Data in this exercise
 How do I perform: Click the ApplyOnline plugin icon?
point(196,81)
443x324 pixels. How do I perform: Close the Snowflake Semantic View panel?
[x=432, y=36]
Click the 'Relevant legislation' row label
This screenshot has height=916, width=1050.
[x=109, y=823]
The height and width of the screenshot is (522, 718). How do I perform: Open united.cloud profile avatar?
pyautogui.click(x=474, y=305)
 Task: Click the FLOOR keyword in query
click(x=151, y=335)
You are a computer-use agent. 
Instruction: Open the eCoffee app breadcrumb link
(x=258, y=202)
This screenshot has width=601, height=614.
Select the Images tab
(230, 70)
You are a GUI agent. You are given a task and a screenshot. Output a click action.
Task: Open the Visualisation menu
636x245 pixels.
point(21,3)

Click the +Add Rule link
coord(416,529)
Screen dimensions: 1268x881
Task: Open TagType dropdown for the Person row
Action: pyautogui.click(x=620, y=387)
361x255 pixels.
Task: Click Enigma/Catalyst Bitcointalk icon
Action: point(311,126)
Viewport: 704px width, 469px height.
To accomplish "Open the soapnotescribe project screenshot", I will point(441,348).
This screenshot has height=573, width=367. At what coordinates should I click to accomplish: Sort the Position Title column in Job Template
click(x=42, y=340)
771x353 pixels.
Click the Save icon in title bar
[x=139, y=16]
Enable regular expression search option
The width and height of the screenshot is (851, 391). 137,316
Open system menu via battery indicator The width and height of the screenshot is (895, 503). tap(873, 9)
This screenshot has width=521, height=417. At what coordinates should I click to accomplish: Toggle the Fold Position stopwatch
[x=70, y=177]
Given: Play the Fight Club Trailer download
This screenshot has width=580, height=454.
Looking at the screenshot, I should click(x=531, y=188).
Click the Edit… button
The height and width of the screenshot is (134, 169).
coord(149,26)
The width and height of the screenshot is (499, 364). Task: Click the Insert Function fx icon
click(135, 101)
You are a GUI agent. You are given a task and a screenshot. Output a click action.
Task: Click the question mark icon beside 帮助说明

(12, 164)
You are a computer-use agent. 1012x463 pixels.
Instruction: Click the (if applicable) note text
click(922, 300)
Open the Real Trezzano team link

Task to carry out
Filter the entries above down to the lines that contain "agent".

Response box
You are a computer-use agent. 
You are a GUI agent. You are given a task and a screenshot. Output a click action.
You are a GUI agent. You are given a task and a screenshot. Output a click action.
You are a computer-use agent. 1012x463 pixels.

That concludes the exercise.